Earlier yesterday I remembered a "pattern" that I had found while developing the last web application I worked on. I actually found it in 2002 and implemented a fix, but never really thought much about it. Who knew it was a "pattern"? Yesterday, it all came together and I realised that it was a pattern and that I should quickly "put it out there" for others to find as well.
Last night I put it off until it was to late and ended up deciding to sleep on it. Which was probably a good thing, because I would have been ridiculed by the community (what little of the community that actually knows I exist). This pattern is so obvious that everyone has to have about 30 different ways that it has been implemented.

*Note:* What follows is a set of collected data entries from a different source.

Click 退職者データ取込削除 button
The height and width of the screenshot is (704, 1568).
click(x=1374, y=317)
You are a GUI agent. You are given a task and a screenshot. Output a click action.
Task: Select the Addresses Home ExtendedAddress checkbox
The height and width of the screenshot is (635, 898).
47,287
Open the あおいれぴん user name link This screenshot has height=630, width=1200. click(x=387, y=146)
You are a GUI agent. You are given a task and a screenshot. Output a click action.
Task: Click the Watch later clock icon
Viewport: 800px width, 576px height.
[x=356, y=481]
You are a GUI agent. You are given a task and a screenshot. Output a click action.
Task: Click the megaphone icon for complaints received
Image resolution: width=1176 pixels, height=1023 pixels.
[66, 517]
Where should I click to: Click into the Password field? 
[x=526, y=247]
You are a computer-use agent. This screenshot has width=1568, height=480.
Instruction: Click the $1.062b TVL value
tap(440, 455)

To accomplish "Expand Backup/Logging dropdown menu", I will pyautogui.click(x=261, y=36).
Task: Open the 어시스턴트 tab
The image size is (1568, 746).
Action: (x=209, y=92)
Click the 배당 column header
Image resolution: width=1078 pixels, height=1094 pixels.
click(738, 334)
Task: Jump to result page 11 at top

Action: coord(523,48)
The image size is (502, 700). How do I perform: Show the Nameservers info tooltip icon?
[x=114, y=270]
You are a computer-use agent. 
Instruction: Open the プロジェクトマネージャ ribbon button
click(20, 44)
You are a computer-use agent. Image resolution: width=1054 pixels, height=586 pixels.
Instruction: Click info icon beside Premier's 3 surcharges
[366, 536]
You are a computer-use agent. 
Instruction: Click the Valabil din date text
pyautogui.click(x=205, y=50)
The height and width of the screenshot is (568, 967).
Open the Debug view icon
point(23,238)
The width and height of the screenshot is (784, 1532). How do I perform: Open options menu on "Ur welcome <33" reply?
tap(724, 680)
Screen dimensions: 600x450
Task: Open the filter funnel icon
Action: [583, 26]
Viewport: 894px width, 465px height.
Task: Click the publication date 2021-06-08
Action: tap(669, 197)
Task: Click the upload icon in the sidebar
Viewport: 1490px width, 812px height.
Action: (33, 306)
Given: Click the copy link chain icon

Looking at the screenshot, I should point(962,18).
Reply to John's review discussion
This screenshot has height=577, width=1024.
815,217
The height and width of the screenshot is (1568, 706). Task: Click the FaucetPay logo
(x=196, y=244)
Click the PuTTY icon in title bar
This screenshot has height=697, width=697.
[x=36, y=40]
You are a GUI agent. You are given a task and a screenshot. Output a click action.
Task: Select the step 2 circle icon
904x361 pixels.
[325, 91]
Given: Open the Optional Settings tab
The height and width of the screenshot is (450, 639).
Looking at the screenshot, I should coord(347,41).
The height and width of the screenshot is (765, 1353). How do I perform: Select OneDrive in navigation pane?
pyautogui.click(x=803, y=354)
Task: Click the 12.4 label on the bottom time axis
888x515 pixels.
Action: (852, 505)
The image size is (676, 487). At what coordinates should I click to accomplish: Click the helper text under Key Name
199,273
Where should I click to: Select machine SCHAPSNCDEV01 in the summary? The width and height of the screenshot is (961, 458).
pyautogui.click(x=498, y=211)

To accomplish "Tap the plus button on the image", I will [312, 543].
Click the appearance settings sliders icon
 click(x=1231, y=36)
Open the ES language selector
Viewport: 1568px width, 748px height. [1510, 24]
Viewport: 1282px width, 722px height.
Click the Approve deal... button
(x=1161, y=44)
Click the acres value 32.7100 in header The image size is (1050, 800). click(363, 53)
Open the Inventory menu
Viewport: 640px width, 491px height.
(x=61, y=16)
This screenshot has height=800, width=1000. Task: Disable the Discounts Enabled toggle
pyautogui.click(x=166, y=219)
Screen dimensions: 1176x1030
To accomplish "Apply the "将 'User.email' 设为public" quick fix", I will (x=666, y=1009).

The first implementation that I came up with used a taglib. How silly am I... because that whole taglib is no longer needed with the advent of EL. Which is the reason why I would have been ridiculed, I was going to tell the world of my fabulous taglib only to realize last night in bed that EL would do the same thing without all of the fuss. So, with that, here is my simple SelectDisplay Pattern.
The Problem:
When displaying results from entering a form, the display values of a select (or drop down list) need to be displayed instead of the value that is stored in the database. Generally, these are foriegn keys to lookup tables that store a key value pair for often used values. States of the United States are an excellent example.
The Solution:
Select all of the rows from the lookup table and store the values in the application context of the web application server as a Map. You only do this once at startup. If the values of the lookup table are dynamic, then you will need to overwrite the cache for that lookup table whenever a save is made. When you need to display the value of the lookup you should use the following EL:
${statesOfAmerica[yourForm.stateId]}
The above EL will essentially make this call:
stateId = ((YourForm) request.getAttribute("yourForm")).getStateId();
((Map) pageContext.getServletContext()
.getAttribute("statesOfAmerica"))
.get(stateId)
Like I said, not much of a "pattern". The plus side is that you don't have to do joins on your lookup tables in the database. You are allowing the application server to do the joins which isn't neccessarily a bad thing. Also, this is repeatable for any lookup you may have.
The initial implementation used an Iterator over a List. The next version the taglib iterated over the List once and pushed everything into a Map and used the Map for future calls. Both versions were fronted by a taglib. My next implementation will use only EL and will directly load the Map at startup.